** Opening Extract to read block **

This weekend, I will be at a party and most likely will again get to do my annual herf with a bunch of customs and DEA agents.
Guess what they were smoking last year?


----------



## thomcad

It seems like they can fine you some big money if they want. My old lady just threw a fit when she opened our credit card statement, I can't imagine what she would say about a little letter threatening a fine roughly the size of our mortgage. "But they taste so good" didn't work for the cigar charges on the MC, and it sure wouldn't work for a six figure legal bill/fine! 

And aren't you guys worried that they are reading this stuff right now? I mean with all the Patriot act and Spectre technology they have right now, seems it wouldn't be hard to compile quite a file on some cigar smoker somewhere. Oh darn, I just redflagged myself. Ummm, good thing I buy all my smokes at the Mini-Mart, yeah the Mini-Mart!


----------



## cls515

what is spectre technology?


----------



## thomcad

I might have a beer ruined memory, but I think it is the email scanning and personal liberty robbing tech stuff that was argued about when the Patriot act was being passed. Hope I didn't confuse the real thing with something from a james bond novel.


----------



## Da Klugs

2 weeks ago. Some of the more expensive singles I have ever bought from a vendor. Saw the tape .. thought oh shoot. Opened and resealed fairly well... must be a lover of the leaf and a decent human being.


----------



## Xmodius

I think we talk about it too much, but then again if they read this they (feel as if they) are in control. And, they can direct their attention to more important matters, like.......TERRORISM.

A few people getting Cubans which are 'bad' because of a 1962(?) executive order are NO threat to ANYTHING.

** Closing Extract to read block **

**Work to be completed:**
Edit the cigar forum thread from "I might have" up to and including "james bond novel.", replacing "james bond novel" with "spy movie".

** Opening Supplied material block **

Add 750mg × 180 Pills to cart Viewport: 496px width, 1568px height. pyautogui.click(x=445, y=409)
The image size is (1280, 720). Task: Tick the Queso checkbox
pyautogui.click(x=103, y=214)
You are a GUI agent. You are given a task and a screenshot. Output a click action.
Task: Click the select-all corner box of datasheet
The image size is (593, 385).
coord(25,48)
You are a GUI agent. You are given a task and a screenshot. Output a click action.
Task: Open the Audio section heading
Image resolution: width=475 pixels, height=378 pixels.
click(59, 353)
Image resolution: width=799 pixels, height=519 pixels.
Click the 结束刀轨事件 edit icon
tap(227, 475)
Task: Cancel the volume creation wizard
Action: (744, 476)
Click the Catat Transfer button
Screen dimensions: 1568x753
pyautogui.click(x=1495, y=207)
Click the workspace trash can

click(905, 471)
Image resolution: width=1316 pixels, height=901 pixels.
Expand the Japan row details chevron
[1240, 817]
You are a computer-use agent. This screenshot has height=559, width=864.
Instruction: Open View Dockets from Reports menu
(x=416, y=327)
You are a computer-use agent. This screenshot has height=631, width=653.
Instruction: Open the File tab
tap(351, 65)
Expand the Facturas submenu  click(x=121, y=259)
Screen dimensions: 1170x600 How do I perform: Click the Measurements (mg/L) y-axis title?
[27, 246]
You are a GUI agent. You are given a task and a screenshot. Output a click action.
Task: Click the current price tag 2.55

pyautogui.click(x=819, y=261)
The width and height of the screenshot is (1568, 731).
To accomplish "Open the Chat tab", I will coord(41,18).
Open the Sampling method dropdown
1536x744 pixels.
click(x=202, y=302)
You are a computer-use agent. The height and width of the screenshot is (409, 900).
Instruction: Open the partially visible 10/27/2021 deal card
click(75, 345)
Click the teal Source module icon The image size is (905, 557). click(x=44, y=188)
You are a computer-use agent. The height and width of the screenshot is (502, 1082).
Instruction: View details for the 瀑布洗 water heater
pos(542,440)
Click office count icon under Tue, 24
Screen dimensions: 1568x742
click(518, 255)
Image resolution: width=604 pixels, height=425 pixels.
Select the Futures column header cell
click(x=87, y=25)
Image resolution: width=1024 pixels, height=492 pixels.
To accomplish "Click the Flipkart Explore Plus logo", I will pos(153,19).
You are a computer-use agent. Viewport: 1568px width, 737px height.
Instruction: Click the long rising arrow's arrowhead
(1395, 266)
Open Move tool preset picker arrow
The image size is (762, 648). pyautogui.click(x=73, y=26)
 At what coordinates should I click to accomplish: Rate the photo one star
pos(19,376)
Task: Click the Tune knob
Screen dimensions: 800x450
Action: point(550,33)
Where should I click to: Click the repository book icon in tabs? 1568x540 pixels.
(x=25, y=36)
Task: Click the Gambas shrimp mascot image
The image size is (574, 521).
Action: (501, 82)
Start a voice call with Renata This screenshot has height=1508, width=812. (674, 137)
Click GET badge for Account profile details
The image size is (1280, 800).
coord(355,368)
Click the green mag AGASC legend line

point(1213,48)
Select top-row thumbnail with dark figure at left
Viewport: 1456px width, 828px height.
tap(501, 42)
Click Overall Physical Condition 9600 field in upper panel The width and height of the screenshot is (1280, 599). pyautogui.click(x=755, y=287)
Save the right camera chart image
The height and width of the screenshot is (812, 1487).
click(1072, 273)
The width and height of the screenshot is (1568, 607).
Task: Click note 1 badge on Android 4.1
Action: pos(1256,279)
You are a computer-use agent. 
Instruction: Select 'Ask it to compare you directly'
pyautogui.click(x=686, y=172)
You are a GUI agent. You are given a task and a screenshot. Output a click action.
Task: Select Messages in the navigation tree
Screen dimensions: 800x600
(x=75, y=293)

** Closing Supplied material block **

**Answer to this problem:**
I might have a beer ruined memory, but I think it is the email scanning and personal liberty robbing tech stuff that was argued about when the Patriot act was being passed. Hope I didn't confuse the real thing with something from a spy movie.